Saved entries
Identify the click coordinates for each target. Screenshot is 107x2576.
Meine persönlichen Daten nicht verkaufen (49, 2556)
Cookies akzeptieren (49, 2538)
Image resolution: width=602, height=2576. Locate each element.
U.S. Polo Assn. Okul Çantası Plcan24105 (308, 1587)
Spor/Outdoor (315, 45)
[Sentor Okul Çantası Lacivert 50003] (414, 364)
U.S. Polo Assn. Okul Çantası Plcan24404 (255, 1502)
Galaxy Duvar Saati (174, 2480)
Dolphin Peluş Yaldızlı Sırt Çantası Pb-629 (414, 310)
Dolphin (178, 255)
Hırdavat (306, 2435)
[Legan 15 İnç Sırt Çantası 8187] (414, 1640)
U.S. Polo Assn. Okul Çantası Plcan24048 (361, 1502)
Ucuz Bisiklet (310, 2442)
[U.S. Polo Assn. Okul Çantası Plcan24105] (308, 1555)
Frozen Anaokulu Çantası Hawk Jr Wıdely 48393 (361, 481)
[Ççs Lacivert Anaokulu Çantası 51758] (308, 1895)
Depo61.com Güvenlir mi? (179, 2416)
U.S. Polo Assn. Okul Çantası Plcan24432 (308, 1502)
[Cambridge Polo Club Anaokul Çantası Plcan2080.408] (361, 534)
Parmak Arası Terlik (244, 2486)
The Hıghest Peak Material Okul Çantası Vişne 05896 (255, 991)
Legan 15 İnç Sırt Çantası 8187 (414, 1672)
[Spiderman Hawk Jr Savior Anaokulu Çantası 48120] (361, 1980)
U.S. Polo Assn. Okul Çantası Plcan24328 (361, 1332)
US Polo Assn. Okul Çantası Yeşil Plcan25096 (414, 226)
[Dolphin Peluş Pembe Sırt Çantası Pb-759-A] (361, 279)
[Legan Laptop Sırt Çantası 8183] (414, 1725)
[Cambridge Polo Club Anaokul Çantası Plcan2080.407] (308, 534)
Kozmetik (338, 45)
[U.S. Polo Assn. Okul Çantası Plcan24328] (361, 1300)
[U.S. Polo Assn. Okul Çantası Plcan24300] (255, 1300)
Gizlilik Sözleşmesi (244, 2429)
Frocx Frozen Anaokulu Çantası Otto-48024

# [Task to complete]
Exactly as written, repeat each line from the beginning of the data above to the line containing "Ucuz Bisiklet (310, 2442)", inclusive.

# [Task solution]
Identify the click coordinates for each target. Screenshot is 107x2576.
Meine persönlichen Daten nicht verkaufen (49, 2556)
Cookies akzeptieren (49, 2538)
Image resolution: width=602, height=2576. Locate each element.
U.S. Polo Assn. Okul Çantası Plcan24105 (308, 1587)
Spor/Outdoor (315, 45)
[Sentor Okul Çantası Lacivert 50003] (414, 364)
U.S. Polo Assn. Okul Çantası Plcan24404 (255, 1502)
Galaxy Duvar Saati (174, 2480)
Dolphin Peluş Yaldızlı Sırt Çantası Pb-629 (414, 310)
Dolphin (178, 255)
Hırdavat (306, 2435)
[Legan 15 İnç Sırt Çantası 8187] (414, 1640)
U.S. Polo Assn. Okul Çantası Plcan24048 (361, 1502)
Ucuz Bisiklet (310, 2442)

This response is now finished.